Closed majido closed 6 months ago
@kenrb I tried to capture some of our offline discussion in this issue. Feel free to add additional context or ideas.
I agree that it makes sense for the platform to offer something like the capability described in the delegation model. In that case the browser can just make use of those exposed platform APIs and possibly not have to implement it. This is analogous to the model for WebAuthn platform APIs, where both apps can call them, and browsers can call them on behalf of websites.
This was filled many years ago, and I think this is no longer a valid concern, because we did indeed go with the "mediation-oriented variation", rather than the "delegation-oriented variation" (for good reasons, mostly backwards compatibility). So, I'm going to mark this as "closed" since it is no longer applicable to the direction that we took. Feel free to re-open if you disagree and feel like there is something actionable here.
OAuth and OIDC are both available and useful outside of web browsing context. For example native apps (mobile or desktop) can use these flows to authenticate the user.

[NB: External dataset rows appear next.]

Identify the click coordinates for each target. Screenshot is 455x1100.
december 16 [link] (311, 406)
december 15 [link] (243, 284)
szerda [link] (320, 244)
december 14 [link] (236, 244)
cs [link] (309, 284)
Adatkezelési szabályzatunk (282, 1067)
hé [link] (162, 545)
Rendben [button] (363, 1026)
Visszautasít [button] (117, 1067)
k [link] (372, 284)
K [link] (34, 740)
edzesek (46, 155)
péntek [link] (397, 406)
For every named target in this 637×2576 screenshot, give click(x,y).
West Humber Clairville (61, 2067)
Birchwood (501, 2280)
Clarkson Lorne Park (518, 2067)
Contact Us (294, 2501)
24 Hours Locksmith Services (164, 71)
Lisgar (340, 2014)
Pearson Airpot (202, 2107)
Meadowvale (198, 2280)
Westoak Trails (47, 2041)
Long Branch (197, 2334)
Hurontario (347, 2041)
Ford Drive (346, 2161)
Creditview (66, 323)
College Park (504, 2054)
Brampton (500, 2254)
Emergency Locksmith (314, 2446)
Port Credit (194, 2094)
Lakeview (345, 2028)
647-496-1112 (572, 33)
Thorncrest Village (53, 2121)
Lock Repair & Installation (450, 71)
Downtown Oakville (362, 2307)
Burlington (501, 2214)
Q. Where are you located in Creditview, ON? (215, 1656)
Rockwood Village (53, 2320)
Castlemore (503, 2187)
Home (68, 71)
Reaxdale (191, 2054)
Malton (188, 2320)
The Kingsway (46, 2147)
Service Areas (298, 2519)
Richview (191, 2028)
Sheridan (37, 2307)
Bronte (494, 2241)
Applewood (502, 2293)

While permission-oriented and mediation-oriented variations are probably only meaningful in the context of the browser but the delegation-oriented variation seems particularly useful and applicable outside browser.
In particular the ability for IDP to delegate its token minting to another party (in this case browser) can easily be made generalized such that other user clients (e.g., the operating system) can play that role. I argue that delegation-oriented variation would benefit from this expansion of supported clients because it means that with more clients supporting WebID then user can sign in to their accounts in more places while maintaining IDP blindness.
If we accept that certain formulations of WebID are meaningful outside of the browser then this may have implication in the API design. For example one such implication may be that we would prefer the Browser <-> IDP interactions to be specified in terms of HTTP request/response as opposed to Javascript based callbacks. Any other implications?